After a glacial start by supporters of Referendum C, the campaign went electric this week with an entertaining war of words that won’t end until Nov. 1.

We ought to be high-minded about this – after all, it’s essential that these campaign shenanigans not divert attention from a necessary debate about the state’s fiscal shortfall. Well read on, the last paragraph is pretty high-minded.

Referendum C opponents started this week’s hysterics with a television ad starring gubernatorial candidate Marc Holtzman and an ugly, hairy, snorting pink pig. We’re not quite sure, but Holtzman seems to imply that beneficiaries of state funding are pigs at the trough.

Oink, oink. A spokeswoman for the advocates, Katy Atkinson, slammed Holtzman in unusually earthy language given that they are both card-carrying acolytes of Gov. Owens. She may have been mad because there was so little attention to reality in Holtzman’s ad. He bashes Referendum C as giving the politicians – presumably including Owens – a $5 billion “blank check” to increase the size of government.

Holtzman has been struggling to establish an identity with Colorado voters, and in response to his ad, Atkinson sought to help him out a little bit. “As a childless, 50-something, never-before-married bachelor, we can understand why Marc Holtzman cares nothing about our schools and our kids,” she said in a news release. “As someone whose entire family lives in Pennsylvania and Florida, we can understand how he doesn’t care about senior healthcare in Colorado. As someone whose largest home is in New Zealand, we can understand why he’s not concerned about problems facing ordinary Colorado taxpayers.”

At least the Holtzman ad is colorful. Atkinson’s side is airing the TV version of a mortuary photo shot of Owens earnestly delivering a fiscal seminar. Tepid stuff compared to a snorting pink pig.

Holtzman campaign chief Dick Leggitt responded to Atkinson’s fire by accusing her of debasing the policy debate. Then he called her a “10-cent flack for the other side.” Atkinson rifled back, “This is coming from a 10-cent flack from Virginia. At least, I’m a homegrown flack … .”
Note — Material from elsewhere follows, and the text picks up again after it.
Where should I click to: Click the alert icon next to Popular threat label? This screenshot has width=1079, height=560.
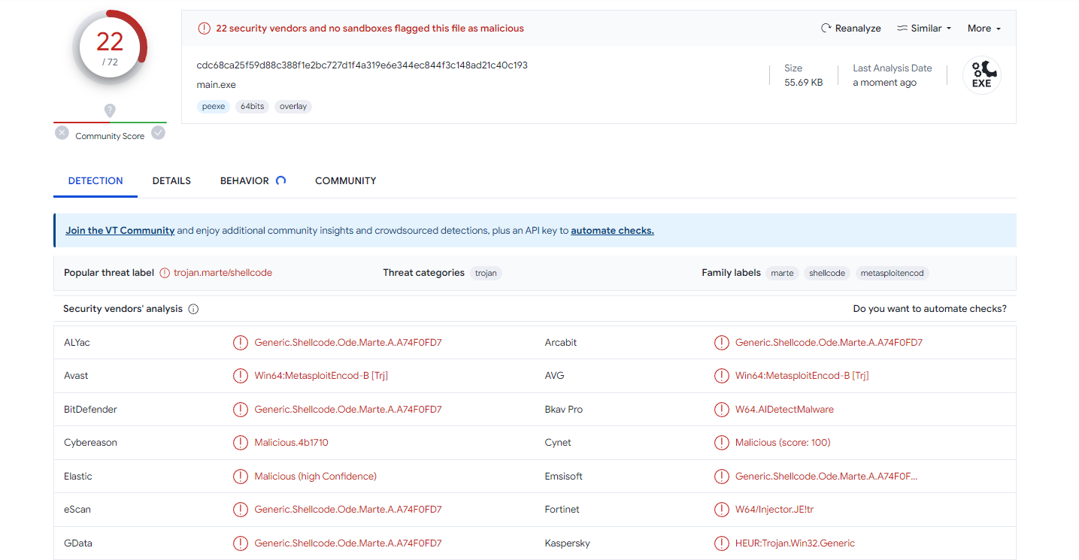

The verbal war came as a delightful surprise to voters and political analysts who hadn’t dared hope for such theatrics this early in the campaign. Whoever thought fiscal responsibility would spark such fireworks. Referendums C and D are fiscal recovery measures meant to compensate for a flaw in the structure of the 1992 Taxpayer’s Bill of Rights that has forced ugly, hairy, snorting cuts in state programs, including highways, prison spending, education and health programs. We trust the wisdom of such an approach will come through in one ad or another.